140. The device of claim 139, wherein the controller is configured to pulse the drive member to sequentially extend and retract the projecting element, thereby massaging nerve tissue proximate the damaged nerve.

141. The device of claim 139, wherein the controller is communicatively coupled to an external diagnostic tool.

142. The device of claim 139, therein the external diagnostic tool is configured to provide a command signal to the controller, wherein the command signal causes the controller to operate the drive member.

143. The device of claim 142, further including a sensor in data communication with the controller, the sensor being configured to monitor a nerve's response to the stimulation.

144. The device of claim 143, wherein the controller is further configured to provide data indicative of the nerve's response to the external diagnostic tool.

145. A tissue manipulating system comprising:

a sealed housing configured to be at least partially implanted within a body proximate a damaged nerve;

a fluid port in the sealed housing for receiving fluid;

an inflatable member in fluid communication with the fluid port; and

a controller configured to control flow of the fluid into and out of the inflatable member, thereby controlling inflation and deflation of the inflatable member.

146. The system of claim 145, wherein the inflatable member comprises a balloon.

147. The system of claim 145, wherein the controller comprises a syringe, and injecting the fluid through the syringe causes inflation of the inflatable member.

148. (canceled)

149. The system of claim 148, wherein the controller is configured to receive command signals from an external device.

150. The system of claim 145, further comprising a reservoir configured to store the fluid injected into the fluid port.

151. A method for treating a body comprising:

implanting a housing proximate a damaged nerve, the housing having at least one advanceable member at least partially disposed therein;

sequentially actuating the at least one advanceable member to stimulate the damaged nerve tissue; and

monitoring the damages nerve's response to the stimulation.

152. The method of claim 151, wherein the advanceable member comprises at least one projecting element coupled to a drive member, the method further comprising sequentially actuating the drive member to extend and retract the at least one projecting element into the damaged nerve.

153. The method of claim 151, wherein the advanceable member comprises an inflatable member coupled to a pump, the method further comprising sequentially operating the pump to control flow of the fluid into and out of the inflatable member, thereby controlling inflation and deflation of the inflatable member.
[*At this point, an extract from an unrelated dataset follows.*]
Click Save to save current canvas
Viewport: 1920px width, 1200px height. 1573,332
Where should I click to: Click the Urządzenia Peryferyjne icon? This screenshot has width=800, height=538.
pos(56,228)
154. The method of claim 151, further comprising adjusting a parameter associated with the sequential actuation of the at least one advanceable member based on the damaged nerve's response to the stimulation.

155. The method of claim 154, wherein the parameter comprises at least one of a timing and a speed associated with the sequential actuation of the at least one advanceable member.

156. The method of claim 151, wherein the housing includes an electrode, the method further comprising delivering a therapeutic electric signal to the damaged nerve tissue.

157. The method of claim 151, wherein the housing includes a fluid delivery device, the method further comprising delivering a therapeutic fluid to the damaged nerve tissue.

158. A method for treating a body comprising:

depositing a magnetic therapeutic device proximate damaged nerve tissue, the magnetic therapeutic device comprising at least one electromagnet;

energizing the at least one electromagnet to create a stimulating magnetic field;

directing at least a portion of the magnetic field toward the damaged nerve tissue; and

monitoring the damaged nerve's response to the magnetic field.

159. The method of claim 158, wherein the at least one electromagnet includes a plurality of electromagnets, the method further comprising sequentially energizing the at least one electromagnet to create an oscillating magnetic field between the plurality of electromagnets.

160. The method of claim 158, wherein monitoring the damaged nerve's response to the magnetic field includes measuring a growth of the damaged nerve.